The next step is fermentation – leaves are left to darken and dry in a room – and the tannins, which give tea its distinctive flavour compounds, are released. The oxidisation is stopped with a blast of heat and the leaves are sometimes rolled a second time.

Hilary explains that the final stage is grading – the tea is sifted through different sizes of mesh and a classification system is applied. For example, long and undamaged leaves –considered the highest grade – are classified as Orange Pekoe or OP, the next grade is Broken Orange Pekoe, then ‘Fannings’ and ‘Dust’, the latter two being finer tea particles generally used in tea bags.

In other tea markets, such as Kenya, a mechanical system is used to produce a completely uniform and very fine ‘fanning’ grade for tea-bags – referred to as CTC or ‘crush, tear and curl’.

Climate change for tea is very real.

2020 has not been the best year for tea in some parts of the world and in India in particular.  No harvesting took place in Darjeeling at all during COVID-19 and devastating floods have affected the Assam region. Climate change is a real challenge for tea – unreliable rain and rising temperatures have an impact on seasons. Sri Lanka has fared better – maintaining the harvest throughout COVID-19.

Elmstock sources 60% of its teas from Sri Lanka, 20% from India, 15% from China and Japan the remaining 5% are herbal teas. Having spent time working at the plantations and visiting the tea auction houses in Colombo, Hilary has enormous confidence in the production and grading of tea in Sri Lanka and buys these teas at their source. By contrast the quality of Indian teas vary and there are issues with pesticides in China, so Hilary relies on Elmstock’s partners in Germany – where tea is exceedingly popular and the market has very stringent quality and regulatory controls – to source Elmstock’s premium Indian and Chinese teas.

Our very own tea ceremony

For tea connoisseurs there are premium ‘single origin teas’, which come from a single region or sub-region, or plantation –  rather like a single malt whisky – compared to blends such as an ‘English Breakfast’ or ‘afternoon tea’ blend which may be made up of 20 different teas.

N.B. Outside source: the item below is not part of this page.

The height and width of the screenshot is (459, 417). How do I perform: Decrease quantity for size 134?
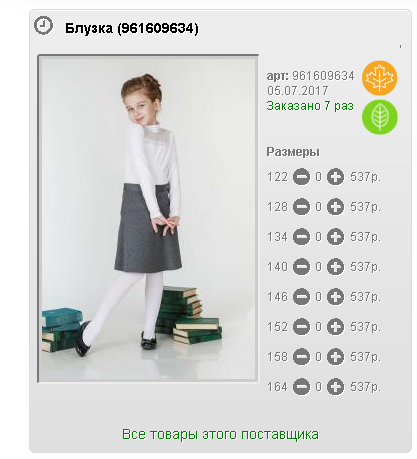pyautogui.click(x=301, y=237)
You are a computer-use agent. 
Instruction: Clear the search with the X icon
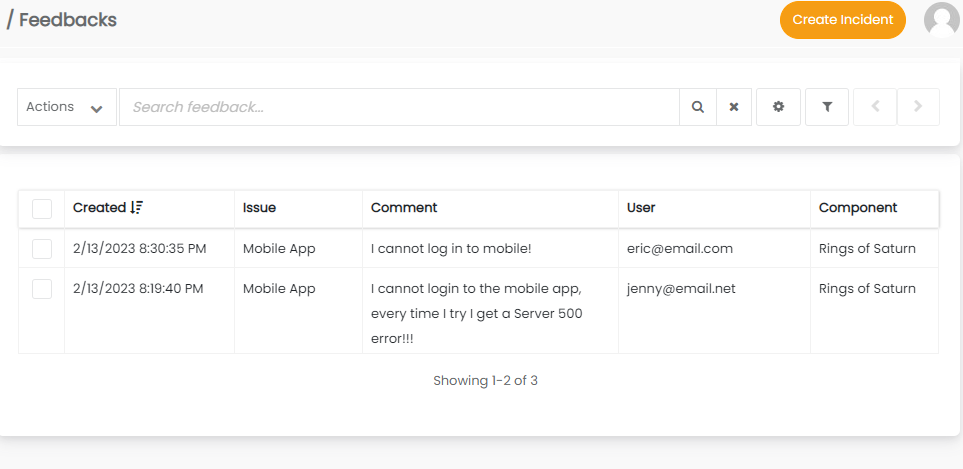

Elmstock tea tasting with BrewHub team.

We were lucky enough to sample a number of Elmstock’s premium loose leaf teas, both Ceylon and Indian blends and also some very special single estate origin teas. We examined the longer leaves, short rolled leaves and observed the fine dust that is used for tea bags.  A highlight was tasting a single origin tea from a Ceylon plantation stretching back to Hilary’s great grandfather.

Hilary gave us a lesson in brewing the perfect cup of tea.  Freshly boiled water and a warmed pot are essential plus one teaspoon of tea leaves per cup, with less for green tea. The brew times vary depending upon the variety of the tea.

His rule of thumb is 4-5 minutes for traditional afternoon and breakfast blends, long leaf Ceylon and Pekoe teas; 3-5 minutes for Earl Grey, Russian Caravan, Assam and Darjeeling teas, and 2-4 minutes for Green, Sencha, Lapsang Souchong and Oolong teas.  Herbal teas and fruit tisanes require a little longer.

One milk and two sugars

There are plenty of stories suggesting when and how milk was introduced to tea. Hilary explains that milk and sugar were added to remove the musty flavour that tea developed whilst stored during long voyages on the tea clippers. And later, when hot tea was drunk in china cups, the milk was added first to ensure the china did not crack. As tea with milk became popular, stronger blends, such as English Breakfast – a mix of Assam and Ceylon teas, were developed.

Elmstock’s passion for tea does not stop with supply. Hilary’s team regularly offers training to restaurant and café staff in the best ways to brew and store tea. Tea is impacted by light, air and moisture, so Elmstock recommends storing tea in ceramic or metal containers away from direct light and using dry scoops or spoons – such great tips for our BrewHub valets!